Try it:
Reproduce the data exactly as given, except for any images.

Records to use:
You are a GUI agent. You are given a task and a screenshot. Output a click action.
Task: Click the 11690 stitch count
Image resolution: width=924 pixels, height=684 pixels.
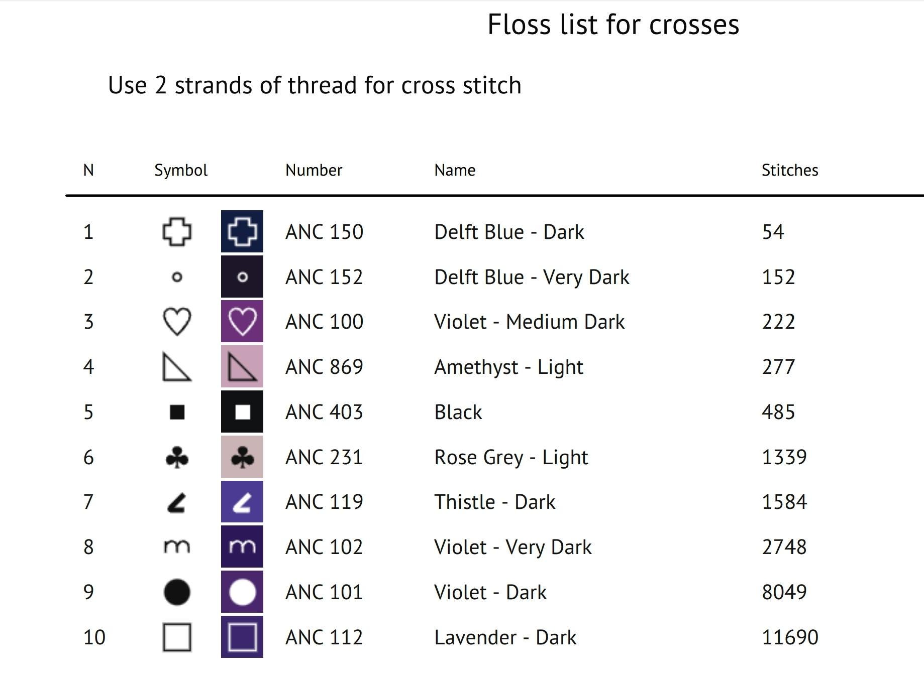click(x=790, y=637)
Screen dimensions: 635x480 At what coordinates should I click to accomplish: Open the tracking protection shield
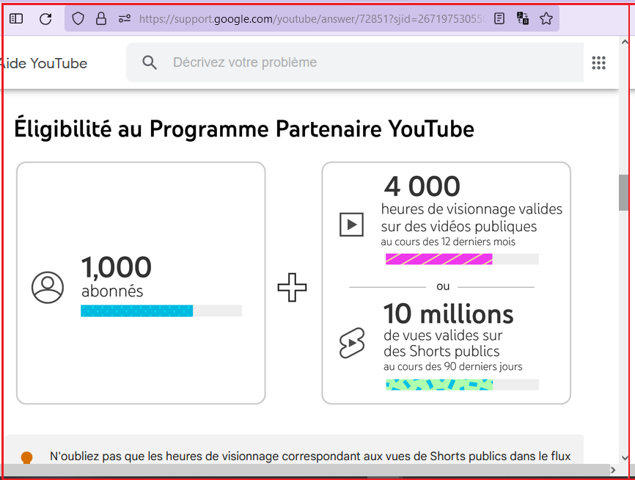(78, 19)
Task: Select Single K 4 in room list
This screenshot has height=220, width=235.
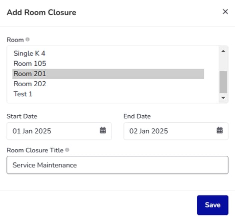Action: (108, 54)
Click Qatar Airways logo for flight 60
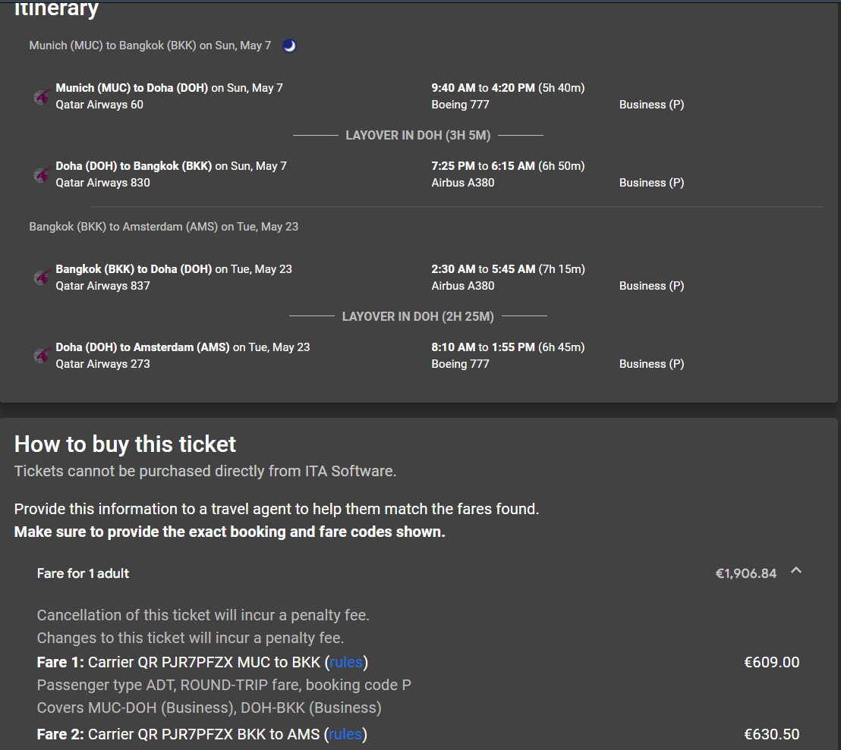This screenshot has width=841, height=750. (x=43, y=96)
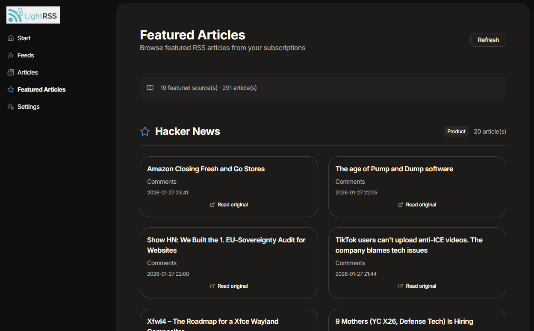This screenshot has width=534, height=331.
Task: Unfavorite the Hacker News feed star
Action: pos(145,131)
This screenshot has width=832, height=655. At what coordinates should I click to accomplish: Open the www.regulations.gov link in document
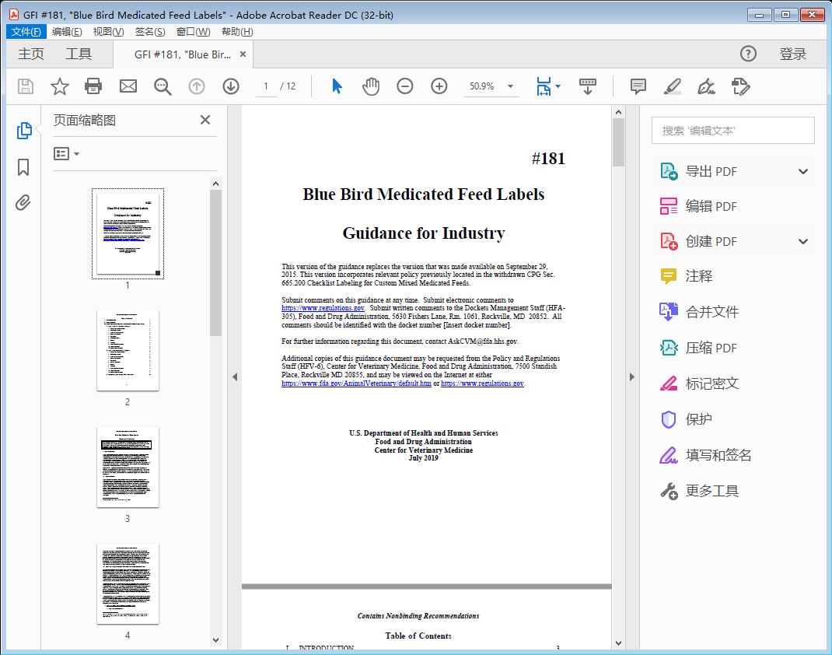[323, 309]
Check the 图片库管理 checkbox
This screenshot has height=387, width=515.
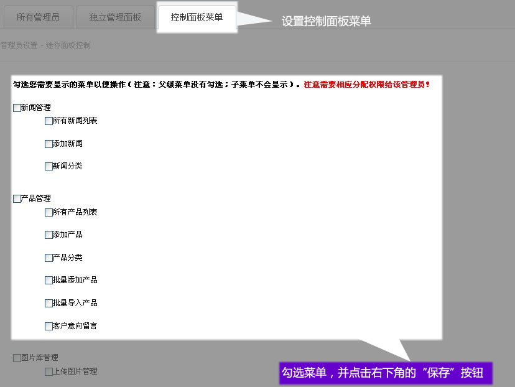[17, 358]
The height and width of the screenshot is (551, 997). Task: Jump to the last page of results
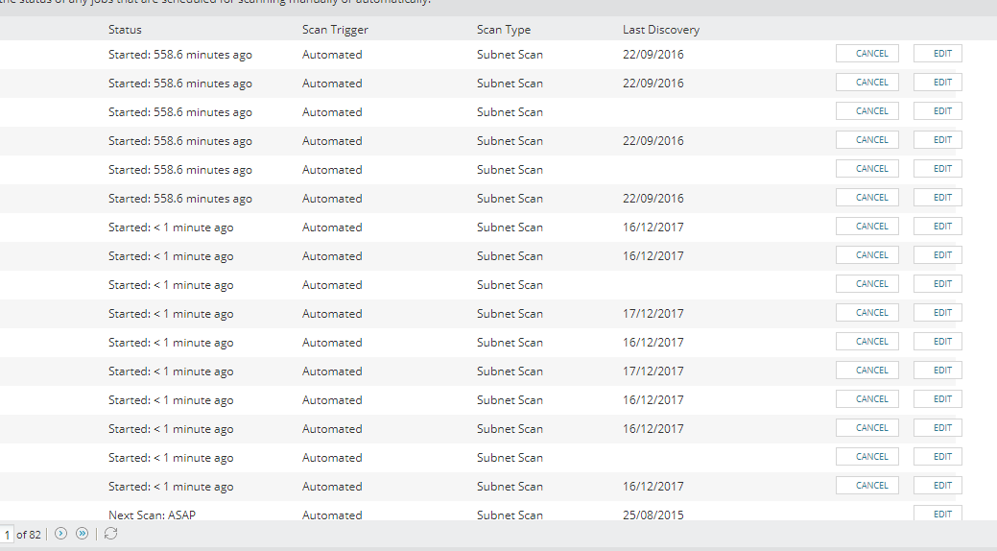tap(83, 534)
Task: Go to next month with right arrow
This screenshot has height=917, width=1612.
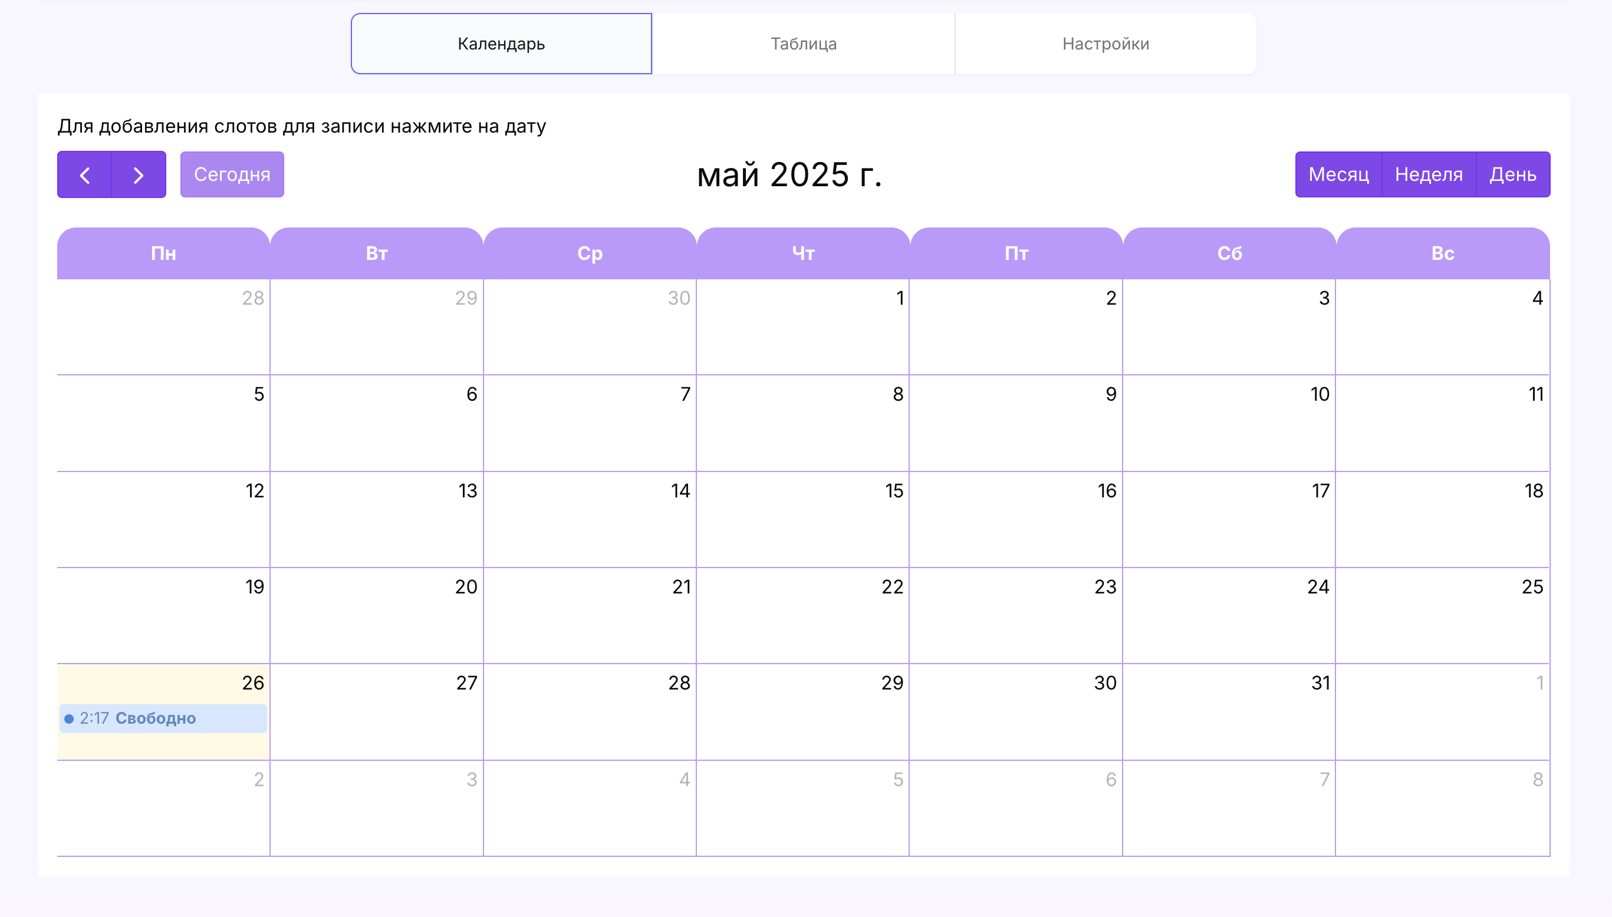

The completed task:
You are a GUI agent. You are given a task and a screenshot. Output a click action.
Task: Click the 11690 stitch count
Image resolution: width=924 pixels, height=684 pixels.
click(x=790, y=637)
Screen dimensions: 635x480 At what coordinates should I click to accomplish: Open the tracking protection shield
(78, 19)
Task: Select Single K 4 in room list
This screenshot has height=220, width=235.
Action: (108, 54)
Click Qatar Airways logo for flight 60
This screenshot has width=841, height=750. (x=43, y=96)
This screenshot has width=534, height=331.
Task: Unfavorite the Hacker News feed star
Action: pos(145,131)
This screenshot has width=832, height=655. At what coordinates should I click to accomplish: Open the www.regulations.gov link in document
[323, 309]
Check the 图片库管理 checkbox
This screenshot has height=387, width=515.
[17, 358]
The height and width of the screenshot is (551, 997). Task: Jump to the last page of results
tap(83, 534)
Task: Go to next month with right arrow
This screenshot has height=917, width=1612.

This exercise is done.